Sport 41: 2013
Lynn Davidson — Desire - a tragic ballad for two voices
Lynn Davidson
Desire - a tragic ballad for two voices
Her
It’s like a film, the way it starts
with you and me at last alone
until into our pretty nest
your wife’s shrilling down the phone.
The way light changed from gold to blue
and how you sat and how I flew
from bed to door and back to you
until you laid me down and said
to hell with her my lovely one
to hell with us, with me to hell
(hell’s what a woman’s cunt was called
in Shakespeare’s day when things were called).
Stem to stem on earthy bed
we each unto the other said
(unto now there’s another word—
from Shakespeare’s? Chaucer’s?

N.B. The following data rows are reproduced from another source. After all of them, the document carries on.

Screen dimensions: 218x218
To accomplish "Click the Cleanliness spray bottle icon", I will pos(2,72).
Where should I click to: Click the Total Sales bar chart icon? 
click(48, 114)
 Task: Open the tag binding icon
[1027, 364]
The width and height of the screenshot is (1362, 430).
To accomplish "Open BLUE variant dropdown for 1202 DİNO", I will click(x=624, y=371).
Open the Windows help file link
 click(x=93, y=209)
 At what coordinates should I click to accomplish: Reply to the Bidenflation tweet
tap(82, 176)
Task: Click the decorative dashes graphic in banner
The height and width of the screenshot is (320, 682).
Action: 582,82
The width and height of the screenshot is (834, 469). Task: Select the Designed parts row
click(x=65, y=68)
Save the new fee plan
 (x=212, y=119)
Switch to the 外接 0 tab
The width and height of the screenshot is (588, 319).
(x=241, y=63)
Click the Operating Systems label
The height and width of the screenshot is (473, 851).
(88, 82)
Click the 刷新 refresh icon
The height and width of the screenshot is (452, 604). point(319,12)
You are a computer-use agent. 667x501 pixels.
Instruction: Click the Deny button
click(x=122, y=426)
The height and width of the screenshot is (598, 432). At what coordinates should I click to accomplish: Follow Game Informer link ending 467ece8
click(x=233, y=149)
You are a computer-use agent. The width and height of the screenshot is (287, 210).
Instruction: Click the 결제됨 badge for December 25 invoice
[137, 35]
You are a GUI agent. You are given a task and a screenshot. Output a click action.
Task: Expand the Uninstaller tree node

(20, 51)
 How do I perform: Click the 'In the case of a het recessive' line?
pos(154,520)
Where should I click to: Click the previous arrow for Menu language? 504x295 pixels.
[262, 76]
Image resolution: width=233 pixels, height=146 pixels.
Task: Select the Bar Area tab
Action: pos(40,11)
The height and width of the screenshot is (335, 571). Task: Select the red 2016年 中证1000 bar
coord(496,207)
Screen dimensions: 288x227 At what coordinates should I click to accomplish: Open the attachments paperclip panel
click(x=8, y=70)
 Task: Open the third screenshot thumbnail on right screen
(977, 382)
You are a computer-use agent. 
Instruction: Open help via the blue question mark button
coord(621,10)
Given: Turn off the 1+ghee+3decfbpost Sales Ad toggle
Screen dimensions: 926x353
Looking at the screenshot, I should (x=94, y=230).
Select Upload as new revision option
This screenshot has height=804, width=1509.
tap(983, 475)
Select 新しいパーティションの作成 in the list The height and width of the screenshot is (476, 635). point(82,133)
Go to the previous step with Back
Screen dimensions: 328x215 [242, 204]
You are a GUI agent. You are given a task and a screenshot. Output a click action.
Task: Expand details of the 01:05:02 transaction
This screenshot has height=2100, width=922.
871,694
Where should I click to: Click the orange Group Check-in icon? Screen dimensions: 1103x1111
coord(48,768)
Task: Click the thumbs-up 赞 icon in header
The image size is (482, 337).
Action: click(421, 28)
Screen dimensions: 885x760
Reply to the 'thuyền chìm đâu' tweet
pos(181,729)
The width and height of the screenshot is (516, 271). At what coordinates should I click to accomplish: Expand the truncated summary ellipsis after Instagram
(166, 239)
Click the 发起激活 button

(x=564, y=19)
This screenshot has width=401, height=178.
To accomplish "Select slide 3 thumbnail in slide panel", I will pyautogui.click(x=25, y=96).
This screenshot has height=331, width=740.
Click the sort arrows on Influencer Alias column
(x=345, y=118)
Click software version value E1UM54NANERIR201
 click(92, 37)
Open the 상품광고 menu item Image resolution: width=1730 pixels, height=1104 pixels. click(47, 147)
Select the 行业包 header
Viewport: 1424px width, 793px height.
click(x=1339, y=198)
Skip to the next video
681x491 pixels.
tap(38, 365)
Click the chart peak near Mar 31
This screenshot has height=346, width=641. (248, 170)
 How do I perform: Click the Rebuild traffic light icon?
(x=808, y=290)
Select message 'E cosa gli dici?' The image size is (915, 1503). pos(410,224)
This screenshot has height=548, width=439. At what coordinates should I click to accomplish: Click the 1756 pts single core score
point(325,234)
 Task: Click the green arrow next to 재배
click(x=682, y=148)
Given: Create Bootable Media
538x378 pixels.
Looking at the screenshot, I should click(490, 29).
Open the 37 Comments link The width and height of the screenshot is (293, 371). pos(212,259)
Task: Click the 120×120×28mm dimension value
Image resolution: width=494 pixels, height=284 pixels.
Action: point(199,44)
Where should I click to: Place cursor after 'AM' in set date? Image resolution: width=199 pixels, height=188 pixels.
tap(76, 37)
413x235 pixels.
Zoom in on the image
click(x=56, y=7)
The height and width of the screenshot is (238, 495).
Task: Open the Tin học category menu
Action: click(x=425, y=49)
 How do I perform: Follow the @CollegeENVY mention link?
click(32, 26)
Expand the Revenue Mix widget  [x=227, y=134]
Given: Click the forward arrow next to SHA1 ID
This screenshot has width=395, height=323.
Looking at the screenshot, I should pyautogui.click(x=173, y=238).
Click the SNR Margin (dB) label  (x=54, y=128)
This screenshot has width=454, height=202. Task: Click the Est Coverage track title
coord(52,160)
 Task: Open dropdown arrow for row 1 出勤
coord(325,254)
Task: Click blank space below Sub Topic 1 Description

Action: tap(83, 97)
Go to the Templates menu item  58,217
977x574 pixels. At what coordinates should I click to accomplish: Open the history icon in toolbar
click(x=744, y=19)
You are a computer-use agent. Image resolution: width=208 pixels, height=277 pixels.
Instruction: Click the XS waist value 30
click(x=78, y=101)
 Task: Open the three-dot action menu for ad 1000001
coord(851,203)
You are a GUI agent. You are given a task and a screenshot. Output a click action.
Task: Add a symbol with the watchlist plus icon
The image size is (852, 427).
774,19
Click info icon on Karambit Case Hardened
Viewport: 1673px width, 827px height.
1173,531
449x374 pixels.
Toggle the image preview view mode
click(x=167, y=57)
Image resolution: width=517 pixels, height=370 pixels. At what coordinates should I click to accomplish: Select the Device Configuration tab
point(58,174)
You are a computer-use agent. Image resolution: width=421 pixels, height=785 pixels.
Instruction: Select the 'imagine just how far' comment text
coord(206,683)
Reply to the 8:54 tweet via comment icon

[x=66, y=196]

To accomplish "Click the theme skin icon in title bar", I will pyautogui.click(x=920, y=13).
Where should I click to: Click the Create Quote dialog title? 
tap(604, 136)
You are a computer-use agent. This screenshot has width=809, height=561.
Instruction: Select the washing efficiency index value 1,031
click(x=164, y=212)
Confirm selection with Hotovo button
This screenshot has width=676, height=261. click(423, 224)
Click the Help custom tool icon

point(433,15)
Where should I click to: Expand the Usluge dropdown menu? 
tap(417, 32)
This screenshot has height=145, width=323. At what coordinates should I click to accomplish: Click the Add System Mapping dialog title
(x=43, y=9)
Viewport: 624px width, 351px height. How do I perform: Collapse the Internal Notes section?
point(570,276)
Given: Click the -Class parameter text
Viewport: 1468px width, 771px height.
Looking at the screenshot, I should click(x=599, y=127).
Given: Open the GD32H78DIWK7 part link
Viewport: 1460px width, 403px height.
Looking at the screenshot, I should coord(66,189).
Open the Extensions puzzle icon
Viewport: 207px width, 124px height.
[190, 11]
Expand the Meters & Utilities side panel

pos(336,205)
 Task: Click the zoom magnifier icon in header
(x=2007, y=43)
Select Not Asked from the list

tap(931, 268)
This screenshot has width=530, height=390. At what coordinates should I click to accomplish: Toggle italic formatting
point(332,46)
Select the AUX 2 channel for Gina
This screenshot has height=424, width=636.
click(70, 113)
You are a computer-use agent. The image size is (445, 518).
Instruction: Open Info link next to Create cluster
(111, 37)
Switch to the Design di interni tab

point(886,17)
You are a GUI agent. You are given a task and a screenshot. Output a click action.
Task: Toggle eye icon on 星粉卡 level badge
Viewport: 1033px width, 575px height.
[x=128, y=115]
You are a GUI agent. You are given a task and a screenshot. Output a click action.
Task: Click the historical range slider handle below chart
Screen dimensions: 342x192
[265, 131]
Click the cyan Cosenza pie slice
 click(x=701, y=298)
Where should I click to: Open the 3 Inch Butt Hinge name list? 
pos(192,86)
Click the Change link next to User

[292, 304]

Anon’s head?)
unto unto fiord and cliff
albatross, gannet, gulls in throngs
our own cast out and jutting lands
our own rhyming and tragic songs.
Him
Hold on, you’ve gone from nest to bloom
that can’t be good—you’re changing hosts—
airy beds or earthy quilts?
And birds and nests cannot be coasts.
The stage you play our love out on
is muddled, crossed—I’ve lost the gist
nail plank to plank for acting out
stage by stage our lovers’ tryst—
be audience to your own sad plight
see where the plot lines creak and shift
tell it straight and tell it right
right-telling gives the story lift—
decide, for God’s sake, when and where,
for how to make this tribute to
gentle love and brutal life
if time and place are in dispute?
Her
I want the gulls, I want the coast
I want the gold and also blue
I want the nest I want the phone
I want the film I want the cue.
I want the memory of you.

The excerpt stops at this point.